In this ground-breaking study, Jörg Arnold challenges a declinist reading of the people working in one of Britain's most important energy industries. The study makes extensive use of previously inaccessible records to offer a new account of the British miner in the age of de-industrialisation. The book situates the miners in broader structures of feeling, and reconstructs the miners' sense of the past and the future.
Arnold argues that Britain's miners went through a cyclical movement -- from loser to winner and back again -- as Britain underwent a de-industrial revolution in the final decades of the twentieth century. The book reinserts the industry's 'new dawn' of the 1970s into the story of coal and shows that the miners wielded real power. The industry's reversal of fortunes, inscribed in Plan for Coal (1974), proved short-lived. It was significant all the same. Its significance, the book argues, did not lie in affecting the long-term trajectory of the coal industry. Rather, the 'new dawn' was important in raising the political and cultural stakes.
The miners found themselves at the centre of sharply conflicting visions of the future at a critical juncture in Britain's history. The figure of the coal miner became invested with sharply contrasting characteristics: hero and villain, underdog and enemy, proletarian traditionalist and standard bearer of Socialist advance. The miners were no mere spectators in this process. They were agents, thought to be uniquely powerful by their numerous opponents, and half believing in this power themselves. The miners' special nature, however, jarred with the aspiration to lead an ordinary life, producing tensions that were most cruelly exposed in the year-long strike of 1984/1985.

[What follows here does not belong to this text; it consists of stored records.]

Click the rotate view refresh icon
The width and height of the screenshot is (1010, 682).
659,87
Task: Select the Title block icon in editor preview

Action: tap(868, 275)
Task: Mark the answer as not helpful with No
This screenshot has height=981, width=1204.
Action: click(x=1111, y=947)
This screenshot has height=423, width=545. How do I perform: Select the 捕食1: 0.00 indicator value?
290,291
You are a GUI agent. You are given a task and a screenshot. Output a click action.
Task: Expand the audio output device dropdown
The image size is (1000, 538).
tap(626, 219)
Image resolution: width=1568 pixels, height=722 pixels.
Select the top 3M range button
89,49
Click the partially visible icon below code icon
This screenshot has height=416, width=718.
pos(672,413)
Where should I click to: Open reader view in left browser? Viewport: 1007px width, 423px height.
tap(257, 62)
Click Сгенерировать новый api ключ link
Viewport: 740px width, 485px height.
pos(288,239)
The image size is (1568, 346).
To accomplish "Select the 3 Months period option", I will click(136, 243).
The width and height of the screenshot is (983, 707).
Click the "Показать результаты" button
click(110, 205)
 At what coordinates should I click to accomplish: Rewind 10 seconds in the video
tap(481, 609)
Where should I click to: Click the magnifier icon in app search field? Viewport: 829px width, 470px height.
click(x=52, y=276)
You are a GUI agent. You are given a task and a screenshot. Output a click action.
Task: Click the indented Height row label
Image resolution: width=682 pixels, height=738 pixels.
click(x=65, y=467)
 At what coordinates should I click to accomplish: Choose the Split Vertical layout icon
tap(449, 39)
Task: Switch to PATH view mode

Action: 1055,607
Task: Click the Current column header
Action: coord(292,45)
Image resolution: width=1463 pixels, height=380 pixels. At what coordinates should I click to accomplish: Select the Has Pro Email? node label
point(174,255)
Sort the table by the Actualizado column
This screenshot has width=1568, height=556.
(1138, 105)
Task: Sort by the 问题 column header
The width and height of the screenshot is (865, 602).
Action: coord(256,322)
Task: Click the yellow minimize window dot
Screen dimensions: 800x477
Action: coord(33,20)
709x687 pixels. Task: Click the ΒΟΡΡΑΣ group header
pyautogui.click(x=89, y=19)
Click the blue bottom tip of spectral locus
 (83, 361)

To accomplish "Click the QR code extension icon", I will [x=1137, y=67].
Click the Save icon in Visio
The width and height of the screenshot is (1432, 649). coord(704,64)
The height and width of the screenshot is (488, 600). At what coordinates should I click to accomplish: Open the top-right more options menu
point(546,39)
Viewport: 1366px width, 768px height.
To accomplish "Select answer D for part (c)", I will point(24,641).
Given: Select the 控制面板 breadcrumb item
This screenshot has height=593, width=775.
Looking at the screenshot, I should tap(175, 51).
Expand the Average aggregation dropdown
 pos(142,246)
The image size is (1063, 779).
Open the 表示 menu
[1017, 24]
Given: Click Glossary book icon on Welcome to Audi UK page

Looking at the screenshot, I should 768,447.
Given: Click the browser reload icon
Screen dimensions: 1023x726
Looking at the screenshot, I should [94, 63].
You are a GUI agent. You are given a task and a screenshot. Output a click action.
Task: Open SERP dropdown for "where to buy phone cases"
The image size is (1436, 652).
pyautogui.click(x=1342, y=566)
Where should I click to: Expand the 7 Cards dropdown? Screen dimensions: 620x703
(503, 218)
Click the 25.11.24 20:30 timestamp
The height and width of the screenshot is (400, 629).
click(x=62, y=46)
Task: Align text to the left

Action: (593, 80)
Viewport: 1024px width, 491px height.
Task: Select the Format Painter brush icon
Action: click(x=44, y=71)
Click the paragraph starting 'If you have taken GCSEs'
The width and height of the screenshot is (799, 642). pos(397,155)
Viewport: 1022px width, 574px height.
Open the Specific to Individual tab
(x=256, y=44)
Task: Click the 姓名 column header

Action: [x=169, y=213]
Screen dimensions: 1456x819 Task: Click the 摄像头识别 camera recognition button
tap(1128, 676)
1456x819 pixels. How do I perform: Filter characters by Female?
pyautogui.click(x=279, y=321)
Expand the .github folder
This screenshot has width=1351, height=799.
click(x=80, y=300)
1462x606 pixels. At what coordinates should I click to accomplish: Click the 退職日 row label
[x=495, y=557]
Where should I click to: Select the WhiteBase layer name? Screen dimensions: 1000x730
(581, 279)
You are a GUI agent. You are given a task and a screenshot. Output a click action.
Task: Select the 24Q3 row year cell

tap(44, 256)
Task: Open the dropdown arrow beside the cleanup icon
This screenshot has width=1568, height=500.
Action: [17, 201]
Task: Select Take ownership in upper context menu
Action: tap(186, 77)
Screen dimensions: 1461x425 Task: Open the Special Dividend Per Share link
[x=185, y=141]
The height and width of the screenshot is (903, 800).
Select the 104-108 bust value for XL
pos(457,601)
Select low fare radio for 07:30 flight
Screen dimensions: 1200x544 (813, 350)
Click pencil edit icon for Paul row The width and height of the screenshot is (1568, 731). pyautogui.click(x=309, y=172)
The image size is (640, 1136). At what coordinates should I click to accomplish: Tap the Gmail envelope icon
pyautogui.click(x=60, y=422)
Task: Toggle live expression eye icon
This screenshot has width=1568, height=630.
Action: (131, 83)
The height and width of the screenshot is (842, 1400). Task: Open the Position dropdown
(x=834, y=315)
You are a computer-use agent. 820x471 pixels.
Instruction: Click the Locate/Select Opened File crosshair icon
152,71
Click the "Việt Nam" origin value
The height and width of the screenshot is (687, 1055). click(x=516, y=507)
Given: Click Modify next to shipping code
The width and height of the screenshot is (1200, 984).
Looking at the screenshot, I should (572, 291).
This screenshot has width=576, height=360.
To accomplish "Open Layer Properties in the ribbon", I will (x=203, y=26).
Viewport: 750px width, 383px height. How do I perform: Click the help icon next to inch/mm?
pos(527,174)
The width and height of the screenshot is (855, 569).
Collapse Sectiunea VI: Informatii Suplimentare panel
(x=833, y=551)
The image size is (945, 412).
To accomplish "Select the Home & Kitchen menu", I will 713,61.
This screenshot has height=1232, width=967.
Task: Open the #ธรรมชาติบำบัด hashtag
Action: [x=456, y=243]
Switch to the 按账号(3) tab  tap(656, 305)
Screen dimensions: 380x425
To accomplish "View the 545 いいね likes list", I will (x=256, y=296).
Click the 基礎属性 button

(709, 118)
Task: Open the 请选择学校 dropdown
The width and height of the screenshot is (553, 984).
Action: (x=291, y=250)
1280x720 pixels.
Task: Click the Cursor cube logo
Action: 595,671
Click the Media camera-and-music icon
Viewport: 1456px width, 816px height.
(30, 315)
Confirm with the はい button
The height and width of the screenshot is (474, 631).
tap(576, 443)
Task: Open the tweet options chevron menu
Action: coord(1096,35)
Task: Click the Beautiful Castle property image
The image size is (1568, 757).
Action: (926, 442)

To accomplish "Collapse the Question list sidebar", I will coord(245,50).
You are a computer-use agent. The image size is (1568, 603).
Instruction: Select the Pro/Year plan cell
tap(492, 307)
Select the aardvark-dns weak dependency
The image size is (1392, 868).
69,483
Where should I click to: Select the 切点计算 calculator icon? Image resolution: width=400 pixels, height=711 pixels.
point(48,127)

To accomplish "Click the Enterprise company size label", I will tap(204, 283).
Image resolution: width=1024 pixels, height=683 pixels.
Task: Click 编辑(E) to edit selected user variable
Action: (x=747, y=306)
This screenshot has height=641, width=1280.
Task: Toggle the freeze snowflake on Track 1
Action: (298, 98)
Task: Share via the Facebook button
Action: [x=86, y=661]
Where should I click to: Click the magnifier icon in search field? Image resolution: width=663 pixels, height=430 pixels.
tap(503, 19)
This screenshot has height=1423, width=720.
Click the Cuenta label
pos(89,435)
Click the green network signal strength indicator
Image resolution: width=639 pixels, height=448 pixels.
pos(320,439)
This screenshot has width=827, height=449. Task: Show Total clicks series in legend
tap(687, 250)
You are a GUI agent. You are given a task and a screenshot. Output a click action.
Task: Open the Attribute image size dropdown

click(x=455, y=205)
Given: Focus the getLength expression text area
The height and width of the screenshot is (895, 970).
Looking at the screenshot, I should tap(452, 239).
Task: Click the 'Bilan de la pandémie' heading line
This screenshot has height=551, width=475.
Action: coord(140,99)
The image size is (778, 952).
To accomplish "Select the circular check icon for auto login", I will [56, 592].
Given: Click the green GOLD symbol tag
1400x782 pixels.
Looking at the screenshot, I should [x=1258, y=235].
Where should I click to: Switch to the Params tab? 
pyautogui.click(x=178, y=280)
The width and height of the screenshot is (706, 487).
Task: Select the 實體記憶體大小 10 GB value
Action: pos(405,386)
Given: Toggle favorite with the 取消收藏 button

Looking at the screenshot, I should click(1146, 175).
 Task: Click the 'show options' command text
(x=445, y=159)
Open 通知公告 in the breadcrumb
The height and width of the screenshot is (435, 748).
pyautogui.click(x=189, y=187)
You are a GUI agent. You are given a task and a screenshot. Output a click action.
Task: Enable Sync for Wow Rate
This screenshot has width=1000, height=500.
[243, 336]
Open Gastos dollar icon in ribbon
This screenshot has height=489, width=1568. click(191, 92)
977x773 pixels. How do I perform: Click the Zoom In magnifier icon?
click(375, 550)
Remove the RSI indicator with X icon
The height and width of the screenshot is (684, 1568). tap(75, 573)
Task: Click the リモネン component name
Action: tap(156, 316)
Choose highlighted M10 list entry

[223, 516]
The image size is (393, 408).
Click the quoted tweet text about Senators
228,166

Jörg Arnold is a historian of twentieth-century British and European history. He has published widely on Britain's coalminers and the history of de-industrialisation, urban history, and the history of memory and war. Arnold received his PhD in modern European history from the University of Southampton. He also holds a Staatsexamen degree from Heidelberg University and a BA from Southampton. Before joining the University of Nottingham in October 2013, he taught at the University of Freiburg and the University of Edinburgh. Arnold has held numerous research fellowships, most recently a Marie Curie Fellowship with the Freiburg Centre for Advanced Studies (FRIAS).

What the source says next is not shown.